Straszny mecz w wykonaniu Centrostalu
Farmutil Piła pokonał Centrostal Bydgoszcz 3:0 (25:18, 25:21, 26:24) w pierwszym meczy play off o brązowy medal. W rywalizacji do trzech zwycięstw prowadzi Farmutil 1-0. MVP spotkania została Agnieszka Kosmatka.
Sobotnie spotkanie nie wzbudziło wielkiego zainteresowania ze strony kibiców. Na hali było widać liczne wolne miejsca, lecz to nie przeszkodziło siatkarkom w stworzeniu przyzwoitego widowiska. Początek meczu należał do zespołu znad Brdy. Podopieczne Piotra Makowskiego grały bardzo skutecznie w ataku. Udanymi akcjami popisywała się Tatiana Hardziejewa i na tablicy widniał rezultat 6:3 dla gości.
Trener Farmutilu Piła - Jerzy Matlak próbował cały czas mobilizować swoje zawodniczki do dokładniejszej gry, a to przyniosło efekt. Już po kilku minutach na tablicy zaświecił się rezultat remisowy - po 8. Gospodynie na prowadzenie wyszły dopiero po błędzie w rozegraniu Moniki Smak, która nie porozumiała się ze swoją środkową - Dominiką Kuczyńską (13:12). W dalszej części seta ekipa znad Gwdy już tylko powiększała przewagę, a zespołowi znad Brdy nie grało już się tak dobrze w ataku. Pilanki natomiast starały się wykorzystywać każdy błąd rywalek. W końcówce wciąż aktualne wicemistrzynie Polski prowadziły 23:18 i po ataku z lewego skrzydła Micheli Teixeiry bez problemu wygrały tę partię.
Drugi set rozpoczął się od serii błędów. Zarówno drużyna z Piły, jak i Bydgoszczy miały problem z serwisem i atakiem - piłki po zagrywkach lub atakach często mijały boisko o kilka metrów. Podobnie jak we wcześniejszej partii, bardzo szybko na prowadzenie wyszły przyjezdne, które zanotowały niezłą serię w bloku - 12:8. Jednak nie trwało to długo, gdyż po kilku chwilach bydgoszczanki wpadły w "czarną dziurę", a ich rywalki zdobyły pięć oczek w jednym ustawieniu. W późniejszej fazie drugiego seta to już miejscowe nadawały ton grze. Świetnie w obronie prezentowała się Paulina Maj, która broniła potężne ciosy rywalek, które nie dość, że nie mogły skończyć ataku, to jeszcze miały problemy w przyjęciu (20:15). Bydgoszczanki nie zdołały już odrobić strat.

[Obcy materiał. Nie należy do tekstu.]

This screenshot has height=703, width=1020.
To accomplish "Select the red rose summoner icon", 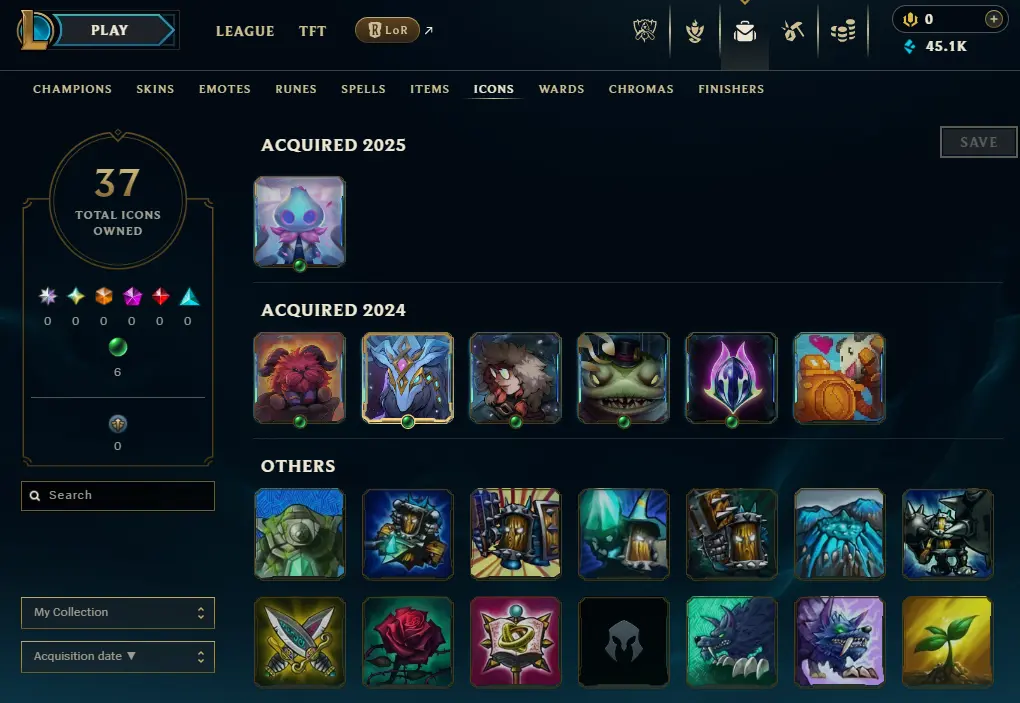I will [x=408, y=642].
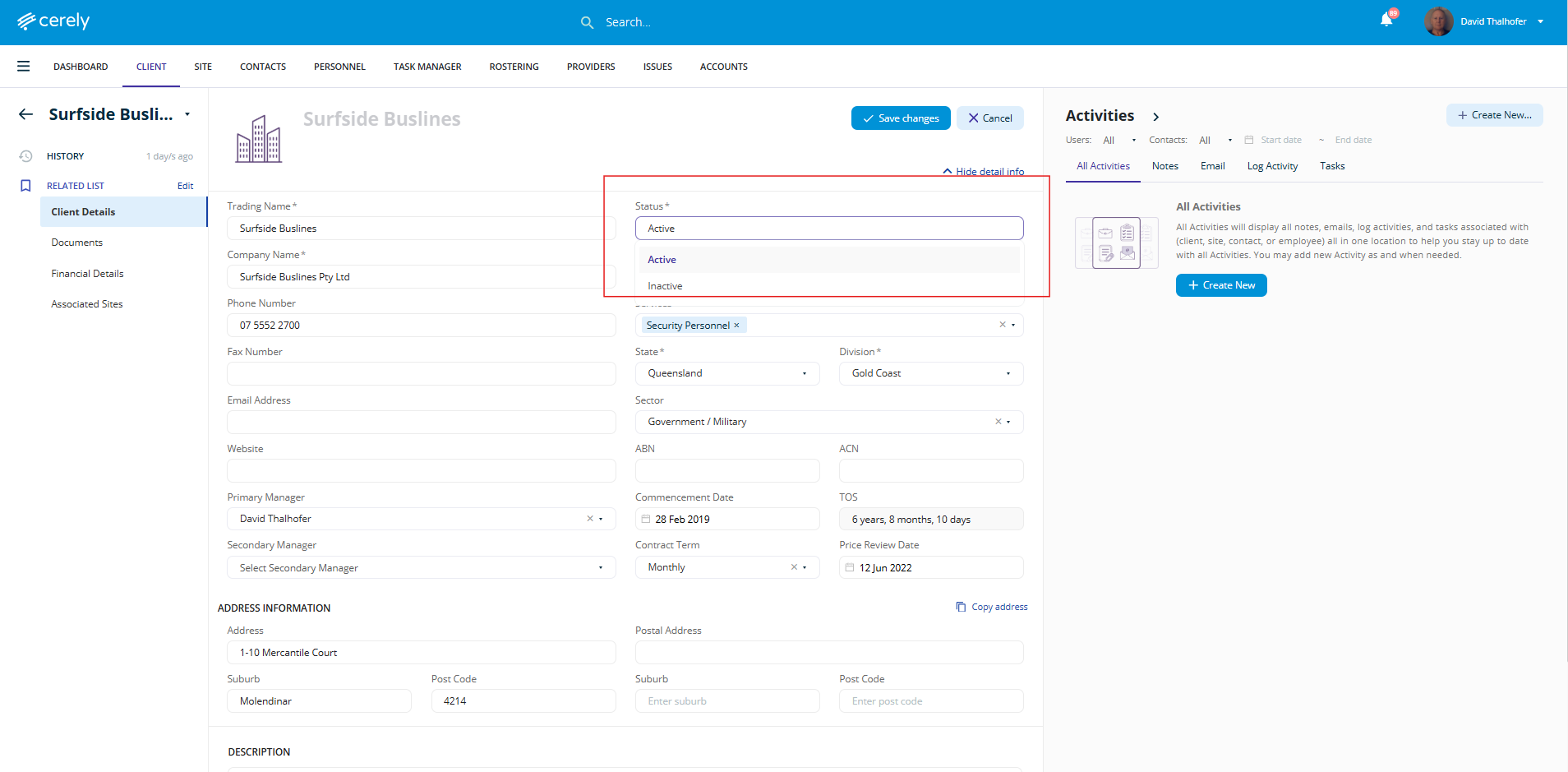Click the notification bell icon

(x=1386, y=21)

- Ten mecz był straszny w naszym wykonaniu. Musimy zrobić wszystko, aby o nim zapomnieć. Zagrałyśmy bardzo źle w każdym elemencie, a przez to nie mogłyśmy przeciwstawić się zespołowi Farmutilu i nie osiągnęłyśmy tego, co zamierzałyśmy - zwycięstwa. Na szczęście był to dopiero pierwszy mecz, a walka nadal trwa - komentowała atakująca Centrostalu Bydgoszcz Ewa Kowalkowska.
W trzecim secie na parkiet w podstawowym zestawieniu Centrostalu wybiegły Izabela Kasprzyk i Dominika Nowakowska. Opiekun drużyny znad Brdy starał się znaleźć optymalny skład, ale już po kilku chwilach jego zespół przegrywał 5:3. W dalszej części sobotniego pojedynku gospodynie kontynuowały swoją dobrą grę i po raz pierwszy w tym meczu zeszły na pierwszą przerwę techniczną prowadząc 8:5. Sporo ożywienia do gry bydgoszczanek wprowadziła Izabela Kasprzyk, to do niej były kierowane prawie wszystkie piłki, ale dobra postawa zawodniczki Centrostalu zdała się na nic, bo jej zespół przegrywał wysoko - 18:13. W końcówce seta po asie Ewy Kowalkowskiej jej koleżanki traciły do rywalek tylko trzy punkty - 23:20. Bydgoszczanki się nie poddawały.Przyjezdne po udanej akcji Joanny Kuligowskiej doprowadziły do wyrównania 24:24. Jednak wtedy sprawy w swoje ręce wzięła Michela Teixeira, która zdobyła dwa oczka z rzędu i zakończyła spotkanie. - Jest mi po prostu wstyd za mój zespół - stwierdził dosadnie po meczu Piotr Makowski.